==== EXTRACT ====
When you run the above program, you notice that the container expands to fill the screen and the text is centered on the screen.

Sizing to a child

If a container has a child widget, the container matches its size to the size of the child widget (given that the size of the container is not defined). In the following example, a blue container has a text widget child. As we observe, the container sizes itself to the child.

However, as we observed before, if the container has an alignment, the container expands to fit the parent and uses the alignment to position the child.

Note that this holds when the parent widget has a defined size (e.g. the screen). We will look into cases where widgets have a so-called unbounded size in subsequent chapters.

Honoring size

If a container is given explicit size using width and height, the layout attempts to respect the given size. In the following example, the width of the container is 200 pixels and the height of the container is 100 pixels.

On the other hand, if only width is defined, the height of the widget is defined by following the previous rules: (1) honoring alignment and (2) sizing to a child. As an example, the height of the blue container in the following example will be sized to match the text widget within the container.

If we add an alignment -- say Alignment.center to the above example, we notice that the height of the container will be expanded to match the whole screen.

Expanding to fit the parent

A container tries to expand to fit the size of the parent if it has no alignment, size, or child. In the following example, a container with a width and height contains another container that does not have alignment, size, or a child. When you try out the program, you notice that the blue container is not visible at all.

In practice, the inner container fills the whole area available to it. The available area is inherited from the outer container.
==== DATA UNDER STUDY ====
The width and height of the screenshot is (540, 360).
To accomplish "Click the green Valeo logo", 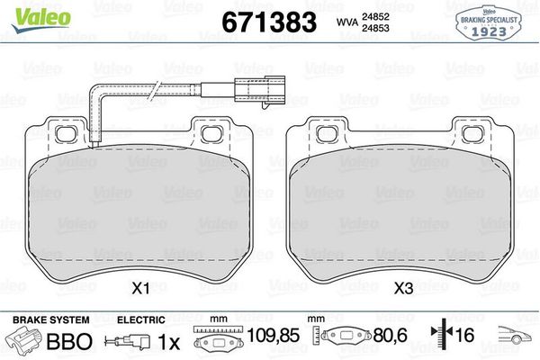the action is point(41,19).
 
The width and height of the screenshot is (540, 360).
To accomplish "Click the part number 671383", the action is point(269,22).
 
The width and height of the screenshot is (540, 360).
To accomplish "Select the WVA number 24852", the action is point(375,16).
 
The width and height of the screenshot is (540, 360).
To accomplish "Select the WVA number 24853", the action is point(375,28).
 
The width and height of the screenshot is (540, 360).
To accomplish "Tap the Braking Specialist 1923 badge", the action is point(489,23).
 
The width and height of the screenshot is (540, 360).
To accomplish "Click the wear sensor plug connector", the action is point(259,90).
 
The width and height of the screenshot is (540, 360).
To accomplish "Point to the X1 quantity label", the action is point(141,289).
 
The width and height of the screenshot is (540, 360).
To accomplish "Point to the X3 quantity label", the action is point(403,289).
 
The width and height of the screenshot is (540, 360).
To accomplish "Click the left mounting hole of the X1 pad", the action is point(66,134).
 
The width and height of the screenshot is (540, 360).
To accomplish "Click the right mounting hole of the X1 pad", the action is point(212,134).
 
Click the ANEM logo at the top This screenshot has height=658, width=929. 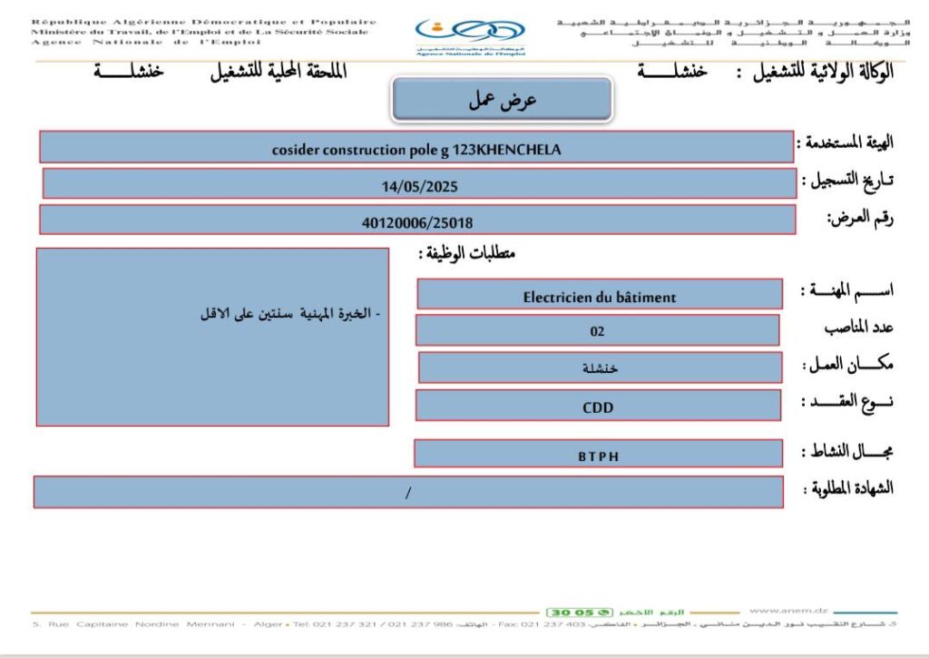click(x=469, y=37)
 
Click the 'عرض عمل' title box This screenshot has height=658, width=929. click(x=502, y=101)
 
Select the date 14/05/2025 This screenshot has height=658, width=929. click(x=419, y=186)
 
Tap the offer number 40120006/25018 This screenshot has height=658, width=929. click(x=417, y=221)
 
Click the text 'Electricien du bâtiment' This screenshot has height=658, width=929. click(x=599, y=297)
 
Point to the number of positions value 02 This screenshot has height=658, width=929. click(x=597, y=331)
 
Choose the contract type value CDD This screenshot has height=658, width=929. click(x=597, y=408)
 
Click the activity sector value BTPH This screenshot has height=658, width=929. click(x=598, y=456)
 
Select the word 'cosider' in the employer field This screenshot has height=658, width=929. click(x=297, y=150)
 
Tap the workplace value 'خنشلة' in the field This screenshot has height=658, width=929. click(x=600, y=368)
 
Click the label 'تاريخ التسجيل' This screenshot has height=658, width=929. click(x=848, y=180)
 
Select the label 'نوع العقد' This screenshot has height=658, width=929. click(x=847, y=402)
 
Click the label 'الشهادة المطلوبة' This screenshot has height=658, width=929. click(x=848, y=488)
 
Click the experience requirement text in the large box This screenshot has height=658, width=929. click(x=290, y=314)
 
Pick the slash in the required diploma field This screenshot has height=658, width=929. click(x=408, y=493)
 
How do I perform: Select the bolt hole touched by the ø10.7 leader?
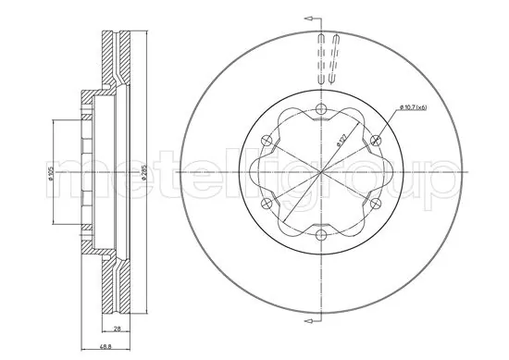pyautogui.click(x=377, y=141)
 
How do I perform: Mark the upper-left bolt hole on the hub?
pyautogui.click(x=266, y=141)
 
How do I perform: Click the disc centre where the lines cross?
pyautogui.click(x=320, y=173)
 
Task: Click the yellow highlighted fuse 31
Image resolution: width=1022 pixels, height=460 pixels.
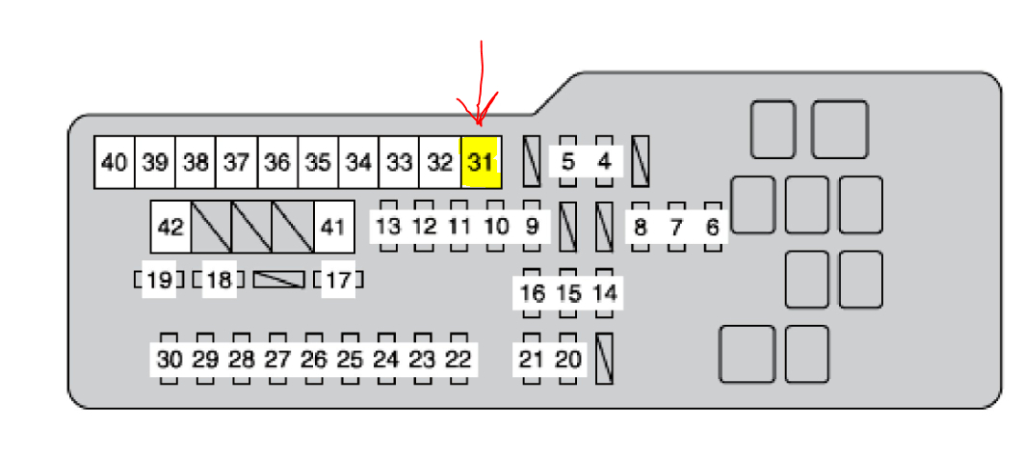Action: pos(481,162)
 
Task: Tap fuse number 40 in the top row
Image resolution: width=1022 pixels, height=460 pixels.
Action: pos(114,162)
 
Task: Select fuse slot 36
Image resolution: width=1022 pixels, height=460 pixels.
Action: pos(276,162)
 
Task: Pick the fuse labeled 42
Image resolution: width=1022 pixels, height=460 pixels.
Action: pos(170,228)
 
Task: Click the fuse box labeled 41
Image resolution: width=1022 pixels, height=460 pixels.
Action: pos(332,228)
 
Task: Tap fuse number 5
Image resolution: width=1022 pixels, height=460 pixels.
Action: pos(568,161)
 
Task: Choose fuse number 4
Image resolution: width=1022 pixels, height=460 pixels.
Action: pos(605,161)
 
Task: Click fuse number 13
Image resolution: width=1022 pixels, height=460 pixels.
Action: pos(388,227)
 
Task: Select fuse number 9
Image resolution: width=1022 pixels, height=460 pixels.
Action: pos(531,227)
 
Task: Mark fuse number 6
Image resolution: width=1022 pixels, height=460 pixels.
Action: pos(713,228)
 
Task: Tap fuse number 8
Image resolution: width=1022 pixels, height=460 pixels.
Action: pos(640,228)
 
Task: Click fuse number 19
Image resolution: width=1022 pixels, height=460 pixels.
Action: pos(160,281)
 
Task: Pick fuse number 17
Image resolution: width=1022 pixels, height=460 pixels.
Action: pos(338,281)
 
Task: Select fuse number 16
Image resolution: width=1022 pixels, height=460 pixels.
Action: pos(532,292)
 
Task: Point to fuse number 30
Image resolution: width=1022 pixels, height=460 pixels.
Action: pos(169,360)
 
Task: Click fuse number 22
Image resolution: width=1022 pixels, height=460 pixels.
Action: pos(459,360)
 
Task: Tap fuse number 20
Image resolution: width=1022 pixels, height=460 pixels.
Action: pos(569,360)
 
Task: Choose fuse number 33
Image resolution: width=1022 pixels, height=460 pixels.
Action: pos(399,162)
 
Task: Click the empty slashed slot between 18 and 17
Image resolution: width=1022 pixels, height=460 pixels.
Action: pos(278,280)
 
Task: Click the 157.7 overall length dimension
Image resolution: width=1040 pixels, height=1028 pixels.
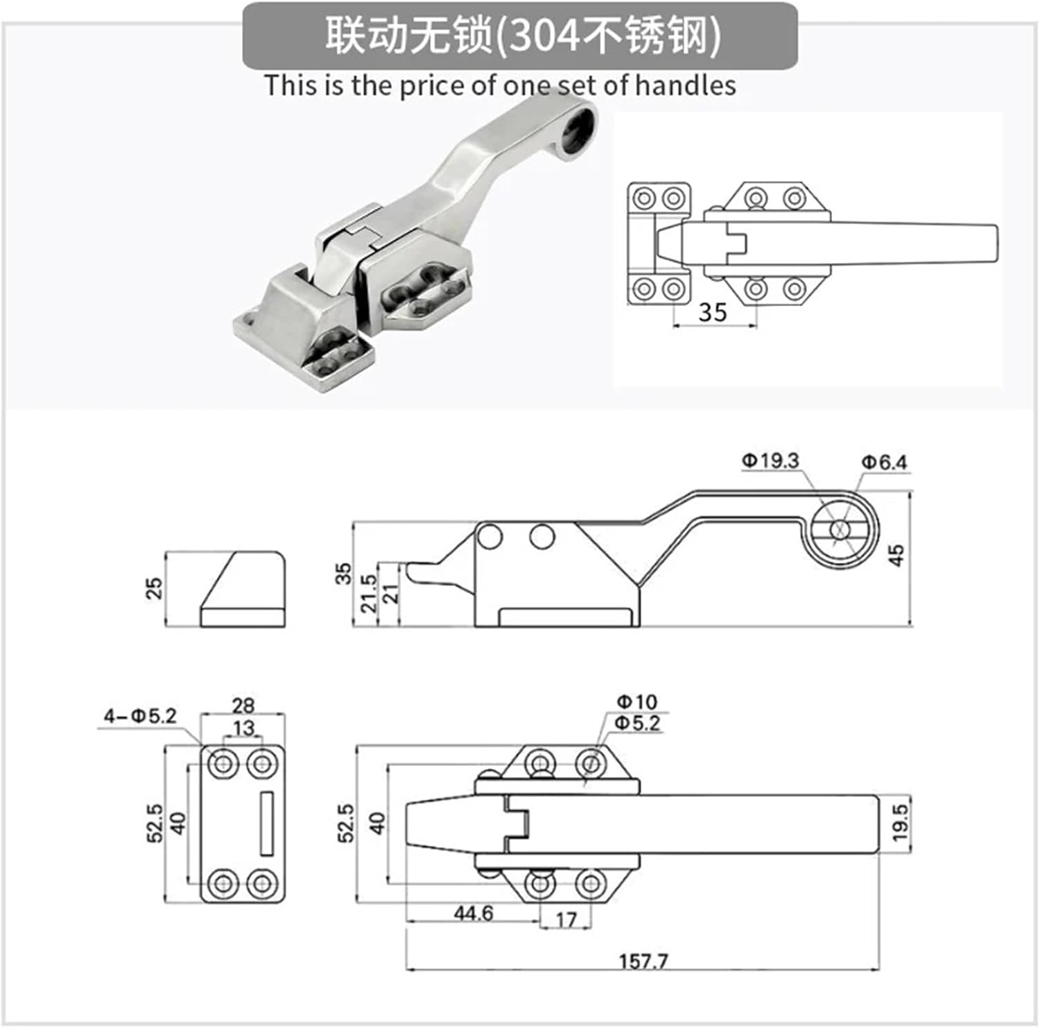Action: pos(643,961)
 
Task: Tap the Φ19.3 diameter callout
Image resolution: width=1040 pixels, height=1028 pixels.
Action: pos(770,461)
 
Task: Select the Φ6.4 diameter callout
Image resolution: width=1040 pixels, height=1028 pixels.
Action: pos(884,462)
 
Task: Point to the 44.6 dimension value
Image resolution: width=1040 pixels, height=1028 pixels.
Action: pos(474,913)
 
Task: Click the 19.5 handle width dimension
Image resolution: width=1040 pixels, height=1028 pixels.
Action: pos(899,823)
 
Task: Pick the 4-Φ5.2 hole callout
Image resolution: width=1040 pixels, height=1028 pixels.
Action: pos(140,716)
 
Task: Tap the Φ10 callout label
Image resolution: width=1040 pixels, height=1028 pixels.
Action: pos(636,702)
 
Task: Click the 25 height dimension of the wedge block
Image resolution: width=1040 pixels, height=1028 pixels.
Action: pos(155,588)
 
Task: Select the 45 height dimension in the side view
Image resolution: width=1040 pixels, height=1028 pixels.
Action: pos(896,555)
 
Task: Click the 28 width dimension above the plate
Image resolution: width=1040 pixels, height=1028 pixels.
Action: pos(243,705)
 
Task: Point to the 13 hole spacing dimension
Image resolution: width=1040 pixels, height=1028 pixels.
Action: pos(243,728)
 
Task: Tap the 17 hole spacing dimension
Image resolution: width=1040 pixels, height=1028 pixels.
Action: pos(566,920)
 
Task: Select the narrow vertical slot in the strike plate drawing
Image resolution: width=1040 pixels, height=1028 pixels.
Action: pos(267,823)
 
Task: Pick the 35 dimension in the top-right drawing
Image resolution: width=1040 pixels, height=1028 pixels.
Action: pos(712,313)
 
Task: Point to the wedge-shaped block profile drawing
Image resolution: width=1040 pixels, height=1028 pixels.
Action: pos(243,589)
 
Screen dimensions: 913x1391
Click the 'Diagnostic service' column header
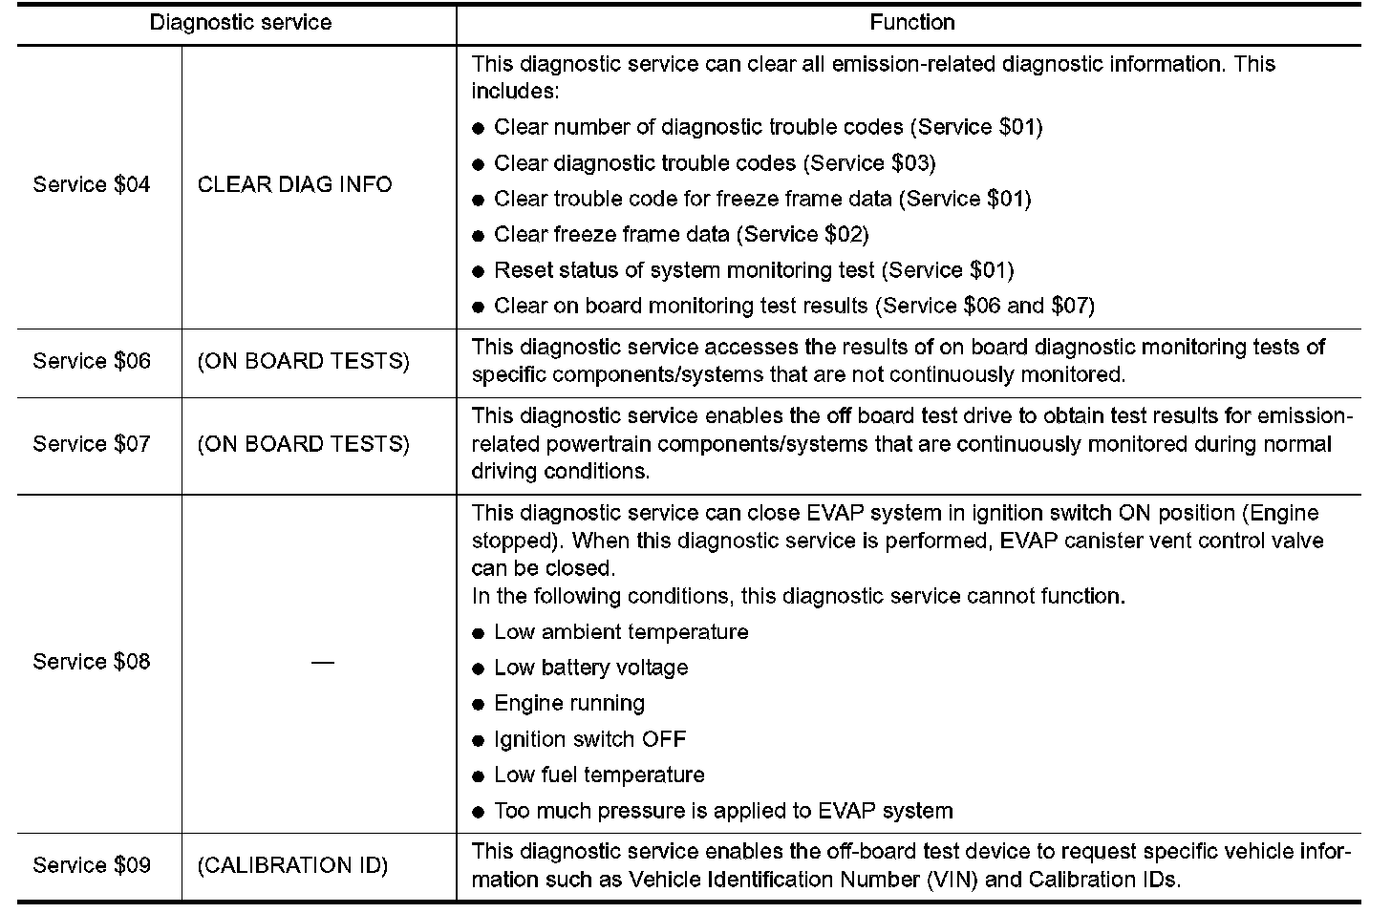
====
WORK TASK A :: Copy from the text on container sizing the part that begins at the words "However, as we" and stops after the words "is 100 pixels.".
WORK TASK B ::
Using the text on container sizing, mark each statement yes or no and quote the words from the text that decide it.
(i) A container with only its width set gets its height from the text widget inside it.
(ii) A container with a child and an alignment shrinks to the size of its child.
(iii) In the last example, the blue container can be seen on the screen.
WORK TASK C :: Pick up the text on container sizing after its last sentence and keep writing it.

WRITTEN RESPONSE A ::
However, as we observed before, if the container has an alignment, the container expands to fit the parent and uses the alignment to position the child.

Note that this holds when the parent widget has a defined size (e.g. the screen). We will look into cases where widgets have a so-called unbounded size in subsequent chapters.

Honoring size

If a container is given explicit size using width and height, the layout attempts to respect the given size. In the following example, the width of the container is 200 pixels and the height of the container is 100 pixels.

WRITTEN RESPONSE B ::
(i) Yes: "the height of the blue container in the following example will be sized to match the text widget within the container."
(ii) No: "if the container has an alignment, the container expands to fit the parent and uses the alignment to position the child."
(iii) No: "you notice that the blue container is not visible at all."

WRITTEN RESPONSE C ::
The available space naturally depends on how the parent container is defined, and constraints are respected. For example, if the blue container has a padding, the red container fills all the area available within the constraints of the padding.

Layout in a tree of widgets

The size and layout of a container is defined by both its parents and children.

Size from the child

In the following example, we have three nested containers where the insidemost container has a text widget. The containers do not have an alignment or a size.

Before running the program, guess what the outcome would look like.

As you might have guessed, the sizes of the containers are constrained by the text widget.

In practice, when determining the size of the containers, the layout algorithm traverses the tree of widgets downwards to find a widget with a size. In this case, the text widget has a size. The size of the text widget is propagated upwards in the tree to the green container that holds the text widget. This is used to define the initial size of the green container -- it is sized to a child. Now, as the green container also has a padding, the padding is added to it's size, which is then propagated upwards in the tree to the next container.

The red container is also sized to a child -- that is, the green container. As the red container has a padding, that padding is added to the size received from the green container, which creates the total size of the red container. This is then propagated upwards to the next container -- the blue container.

Honoring parents

In the following example, we have the same three nested containers where the insidemost container has a text widget. In this case, the outermost container has the alignment property set to Alignment.center.

Before running the program, guess what the outcome would look like.

As you might have guessed, the blue container expands to fill the screen and has the contents centered.

Again, the layout algorithm traverses the tree of widgets downwards to find a widget with a size; the text widget passes its size to the green widget, which passes the size to the red widget, which passes it upwards. Now, the blue widget has been created so that its' contents are centered, and thus the red widget (and its contents) are centered in the blue widget. As there are no constraints on the size of the blue widget from the children, the blue widget expands to fill the screen.